Prima del lavoro produttivo, che per completare una nave di queste misure richiede dai 22 ai 24 mesi, esiste un cruciale lavoro progettuale. In Fincantieri la progettazione è suddivisa in: progettazione di base, di concetto e sviluppo del prodotto. Il concept design generale, che recepisce le principali necessità del cliente, è un lavoro talmente nevralgico che complessivamente richiede molto più tempo della produzione. Si misura in anni talvolta.

LA PPA, inoltre, porta con sé un primato raggiunto proprio grazie alla partnership tra l’industria navale e Avio Aero: “la realizzazione del modulo turbina è avvenuta congiuntamente infatti” spiega Pierpaolo Berardi, Program Manager di Avio Aero, che si è occupato della collaborazione nella fase di consegna primo modulo. “Abbiamo lavorato con gli ingegneri di Fincantieri, scambiato competenze e formato anche il personale su specifici aspetti” conclude Pierpaolo.
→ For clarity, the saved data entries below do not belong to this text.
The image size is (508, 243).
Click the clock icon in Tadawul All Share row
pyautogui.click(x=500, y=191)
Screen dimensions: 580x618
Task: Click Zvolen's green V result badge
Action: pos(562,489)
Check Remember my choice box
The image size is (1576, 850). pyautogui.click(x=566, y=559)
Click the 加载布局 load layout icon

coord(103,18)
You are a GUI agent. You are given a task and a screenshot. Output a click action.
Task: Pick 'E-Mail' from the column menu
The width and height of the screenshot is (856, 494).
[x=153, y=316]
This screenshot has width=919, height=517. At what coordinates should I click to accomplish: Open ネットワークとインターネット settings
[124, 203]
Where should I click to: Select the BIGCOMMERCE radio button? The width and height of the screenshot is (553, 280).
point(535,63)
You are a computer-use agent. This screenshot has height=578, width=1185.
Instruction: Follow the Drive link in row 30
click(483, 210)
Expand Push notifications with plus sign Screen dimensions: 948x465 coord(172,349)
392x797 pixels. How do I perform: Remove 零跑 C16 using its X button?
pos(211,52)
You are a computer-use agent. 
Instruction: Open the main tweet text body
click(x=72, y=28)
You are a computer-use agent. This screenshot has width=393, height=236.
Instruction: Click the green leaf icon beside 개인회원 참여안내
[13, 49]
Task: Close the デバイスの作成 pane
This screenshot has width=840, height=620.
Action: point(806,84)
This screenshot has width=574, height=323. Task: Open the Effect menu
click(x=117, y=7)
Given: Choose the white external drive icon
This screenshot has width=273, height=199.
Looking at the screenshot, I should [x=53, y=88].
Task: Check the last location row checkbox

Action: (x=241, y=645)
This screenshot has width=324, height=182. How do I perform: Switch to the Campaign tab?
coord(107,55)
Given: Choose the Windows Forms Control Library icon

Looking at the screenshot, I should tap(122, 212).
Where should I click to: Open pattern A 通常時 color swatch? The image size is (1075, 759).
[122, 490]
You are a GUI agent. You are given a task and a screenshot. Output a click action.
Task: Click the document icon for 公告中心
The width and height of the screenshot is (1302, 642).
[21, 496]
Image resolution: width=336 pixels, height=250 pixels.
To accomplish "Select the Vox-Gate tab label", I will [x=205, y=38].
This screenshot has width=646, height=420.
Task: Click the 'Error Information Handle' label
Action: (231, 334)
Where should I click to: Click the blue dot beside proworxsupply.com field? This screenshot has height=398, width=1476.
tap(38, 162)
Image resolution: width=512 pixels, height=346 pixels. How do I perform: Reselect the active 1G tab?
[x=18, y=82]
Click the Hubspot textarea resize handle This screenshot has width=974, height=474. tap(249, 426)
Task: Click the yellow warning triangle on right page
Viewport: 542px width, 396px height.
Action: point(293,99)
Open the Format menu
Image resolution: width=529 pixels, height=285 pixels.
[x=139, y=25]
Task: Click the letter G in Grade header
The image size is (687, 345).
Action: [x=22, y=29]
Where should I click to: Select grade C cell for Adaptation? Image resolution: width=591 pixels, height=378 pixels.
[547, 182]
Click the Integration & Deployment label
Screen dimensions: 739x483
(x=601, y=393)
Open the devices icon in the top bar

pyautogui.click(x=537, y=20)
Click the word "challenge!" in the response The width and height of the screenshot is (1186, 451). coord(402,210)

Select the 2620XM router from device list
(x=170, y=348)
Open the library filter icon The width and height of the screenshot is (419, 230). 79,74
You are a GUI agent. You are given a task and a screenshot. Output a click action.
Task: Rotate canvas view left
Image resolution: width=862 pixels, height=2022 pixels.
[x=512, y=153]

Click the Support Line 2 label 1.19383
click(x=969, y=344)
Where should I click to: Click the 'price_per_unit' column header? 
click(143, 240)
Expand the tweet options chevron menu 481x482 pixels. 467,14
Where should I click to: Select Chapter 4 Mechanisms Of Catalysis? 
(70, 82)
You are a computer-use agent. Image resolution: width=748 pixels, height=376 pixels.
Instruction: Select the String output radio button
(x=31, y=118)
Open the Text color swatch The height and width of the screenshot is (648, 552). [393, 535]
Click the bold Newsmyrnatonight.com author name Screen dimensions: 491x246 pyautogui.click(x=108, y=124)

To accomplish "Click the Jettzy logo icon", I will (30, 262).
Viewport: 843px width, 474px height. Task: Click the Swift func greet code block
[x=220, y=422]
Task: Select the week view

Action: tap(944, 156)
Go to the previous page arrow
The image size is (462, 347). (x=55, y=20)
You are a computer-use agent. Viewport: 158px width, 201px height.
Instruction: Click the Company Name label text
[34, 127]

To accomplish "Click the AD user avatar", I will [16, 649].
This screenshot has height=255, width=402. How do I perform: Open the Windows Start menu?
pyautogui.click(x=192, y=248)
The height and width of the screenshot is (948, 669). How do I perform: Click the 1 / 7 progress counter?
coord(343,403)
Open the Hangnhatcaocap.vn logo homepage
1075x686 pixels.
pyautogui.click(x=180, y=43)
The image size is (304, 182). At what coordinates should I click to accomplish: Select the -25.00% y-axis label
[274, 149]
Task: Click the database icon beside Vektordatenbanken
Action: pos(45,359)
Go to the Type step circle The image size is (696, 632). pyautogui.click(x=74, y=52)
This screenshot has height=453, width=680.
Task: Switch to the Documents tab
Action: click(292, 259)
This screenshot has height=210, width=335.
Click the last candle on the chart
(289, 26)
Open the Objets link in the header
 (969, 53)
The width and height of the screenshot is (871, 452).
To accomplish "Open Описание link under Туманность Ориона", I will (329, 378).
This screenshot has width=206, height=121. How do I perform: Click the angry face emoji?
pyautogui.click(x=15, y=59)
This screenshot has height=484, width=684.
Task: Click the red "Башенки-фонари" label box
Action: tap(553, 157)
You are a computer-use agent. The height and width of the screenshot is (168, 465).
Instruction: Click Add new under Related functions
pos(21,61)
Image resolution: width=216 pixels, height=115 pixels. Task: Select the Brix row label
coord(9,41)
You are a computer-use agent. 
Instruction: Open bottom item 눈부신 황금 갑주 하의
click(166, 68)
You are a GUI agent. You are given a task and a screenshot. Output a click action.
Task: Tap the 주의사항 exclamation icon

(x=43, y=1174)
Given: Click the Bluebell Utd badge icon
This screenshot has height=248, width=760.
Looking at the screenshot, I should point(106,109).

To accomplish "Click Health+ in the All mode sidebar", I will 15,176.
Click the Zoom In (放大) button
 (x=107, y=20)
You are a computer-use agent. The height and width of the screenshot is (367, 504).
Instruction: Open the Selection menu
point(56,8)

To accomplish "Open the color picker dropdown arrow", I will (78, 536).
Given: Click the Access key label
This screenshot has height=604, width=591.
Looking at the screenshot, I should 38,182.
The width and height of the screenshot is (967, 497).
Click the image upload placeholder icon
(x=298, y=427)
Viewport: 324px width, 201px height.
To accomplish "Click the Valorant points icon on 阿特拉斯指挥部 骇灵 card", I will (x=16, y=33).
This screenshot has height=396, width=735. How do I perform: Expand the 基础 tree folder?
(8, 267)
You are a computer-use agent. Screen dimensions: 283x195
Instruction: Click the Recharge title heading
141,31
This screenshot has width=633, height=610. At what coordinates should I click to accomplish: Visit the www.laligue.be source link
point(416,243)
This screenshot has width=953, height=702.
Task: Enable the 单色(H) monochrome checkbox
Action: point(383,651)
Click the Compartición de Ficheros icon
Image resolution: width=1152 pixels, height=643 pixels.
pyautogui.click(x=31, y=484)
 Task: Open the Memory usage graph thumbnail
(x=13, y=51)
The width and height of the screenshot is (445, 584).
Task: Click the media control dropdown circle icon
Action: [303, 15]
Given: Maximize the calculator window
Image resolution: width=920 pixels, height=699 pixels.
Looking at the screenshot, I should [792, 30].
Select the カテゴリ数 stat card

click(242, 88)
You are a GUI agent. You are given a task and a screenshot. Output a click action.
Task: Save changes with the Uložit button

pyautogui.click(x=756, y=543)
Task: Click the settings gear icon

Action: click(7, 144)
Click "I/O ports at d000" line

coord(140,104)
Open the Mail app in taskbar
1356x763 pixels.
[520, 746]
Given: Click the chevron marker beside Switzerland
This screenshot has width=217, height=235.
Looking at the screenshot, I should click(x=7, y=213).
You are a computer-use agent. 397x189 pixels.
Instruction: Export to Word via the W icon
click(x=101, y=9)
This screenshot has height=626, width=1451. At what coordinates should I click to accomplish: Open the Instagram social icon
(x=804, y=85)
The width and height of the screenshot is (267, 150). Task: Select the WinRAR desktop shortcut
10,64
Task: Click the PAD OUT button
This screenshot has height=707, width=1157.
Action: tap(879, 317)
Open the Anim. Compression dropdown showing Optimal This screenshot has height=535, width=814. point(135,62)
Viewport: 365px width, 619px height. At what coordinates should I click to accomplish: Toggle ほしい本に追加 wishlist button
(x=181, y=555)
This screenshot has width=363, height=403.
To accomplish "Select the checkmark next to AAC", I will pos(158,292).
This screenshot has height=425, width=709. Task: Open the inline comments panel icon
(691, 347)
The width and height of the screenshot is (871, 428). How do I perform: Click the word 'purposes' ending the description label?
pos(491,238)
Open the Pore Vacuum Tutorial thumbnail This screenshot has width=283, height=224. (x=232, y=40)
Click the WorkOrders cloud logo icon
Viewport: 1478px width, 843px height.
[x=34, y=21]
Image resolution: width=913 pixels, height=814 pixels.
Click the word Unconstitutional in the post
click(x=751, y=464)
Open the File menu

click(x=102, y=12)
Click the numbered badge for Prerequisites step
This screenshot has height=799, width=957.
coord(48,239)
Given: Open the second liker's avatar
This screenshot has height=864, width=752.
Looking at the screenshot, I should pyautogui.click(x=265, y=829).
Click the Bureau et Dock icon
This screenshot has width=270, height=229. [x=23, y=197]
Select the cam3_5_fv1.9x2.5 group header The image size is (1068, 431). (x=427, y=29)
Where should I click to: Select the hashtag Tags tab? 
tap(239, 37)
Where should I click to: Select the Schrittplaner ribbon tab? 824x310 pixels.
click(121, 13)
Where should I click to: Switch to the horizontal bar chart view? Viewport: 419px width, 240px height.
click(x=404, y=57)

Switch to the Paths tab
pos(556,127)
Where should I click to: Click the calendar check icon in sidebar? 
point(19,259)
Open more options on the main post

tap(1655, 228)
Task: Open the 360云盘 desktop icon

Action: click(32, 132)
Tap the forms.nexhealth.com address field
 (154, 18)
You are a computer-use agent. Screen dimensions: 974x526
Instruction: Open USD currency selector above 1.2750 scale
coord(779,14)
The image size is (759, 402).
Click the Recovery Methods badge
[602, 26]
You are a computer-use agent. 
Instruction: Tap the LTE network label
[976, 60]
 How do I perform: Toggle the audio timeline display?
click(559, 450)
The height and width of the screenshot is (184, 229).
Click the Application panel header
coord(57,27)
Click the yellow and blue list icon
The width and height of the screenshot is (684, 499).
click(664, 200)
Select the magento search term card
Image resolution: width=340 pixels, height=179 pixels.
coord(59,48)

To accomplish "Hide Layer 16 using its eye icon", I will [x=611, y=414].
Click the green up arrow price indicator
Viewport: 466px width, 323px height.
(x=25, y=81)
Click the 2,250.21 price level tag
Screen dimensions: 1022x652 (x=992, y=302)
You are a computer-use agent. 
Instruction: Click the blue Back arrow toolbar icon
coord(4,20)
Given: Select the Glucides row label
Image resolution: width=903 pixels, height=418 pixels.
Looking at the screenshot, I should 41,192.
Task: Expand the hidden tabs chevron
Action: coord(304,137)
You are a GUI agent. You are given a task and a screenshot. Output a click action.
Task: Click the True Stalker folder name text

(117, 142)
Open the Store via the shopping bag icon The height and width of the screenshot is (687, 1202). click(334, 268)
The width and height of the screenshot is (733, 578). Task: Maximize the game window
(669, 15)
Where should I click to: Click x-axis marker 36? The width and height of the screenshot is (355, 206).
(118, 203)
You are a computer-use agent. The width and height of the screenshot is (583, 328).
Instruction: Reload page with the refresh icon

Esperienza unica confermata anche dalle parole del Propulsion Module Project Engineer di Fincantieri, Alessandro Trucco: “questa collaborazione inedita ha sicuramente rafforzato il nostro rapporto, per la prima volta abbiamo realizzato internamente, attraverso la nostra Direzione Sistemi e Componenti Meccanici, l’assemblaggio del modulo turbina”.  Infatti, collaborando con l’ingegneria Avio Aero, Fincantieri ha approvvigionato tutti i componenti del sistema propulsivo, sviluppato le istruzioni di montaggio interne e fisicamente assemblato i componenti del modulo turbina. “Abbiamo compreso meglio funzionamento e caratteristiche dei componenti della turbina, acquisito know-how per l’integrazione di un modulo complesso a bordo di una nave: a Riva Trigoso, inoltre, abbiamo allestito una speciale ‘Clean Area’ per il montaggio in casa del modulo. Tutto questo lavoro congiunto certamente ci permetterà di inserire nuove opzioni nelle future proposte ai clienti”. 

Pensando alle marine estere che stanno manifestando più di un curioso interesse verso i pattugliatori e le loro soluzioni propulsive, si può dire senza timore che l’avventura per mare a bordo di questi colossi è destinata a raggiungere ancora altre rive, altri contenti.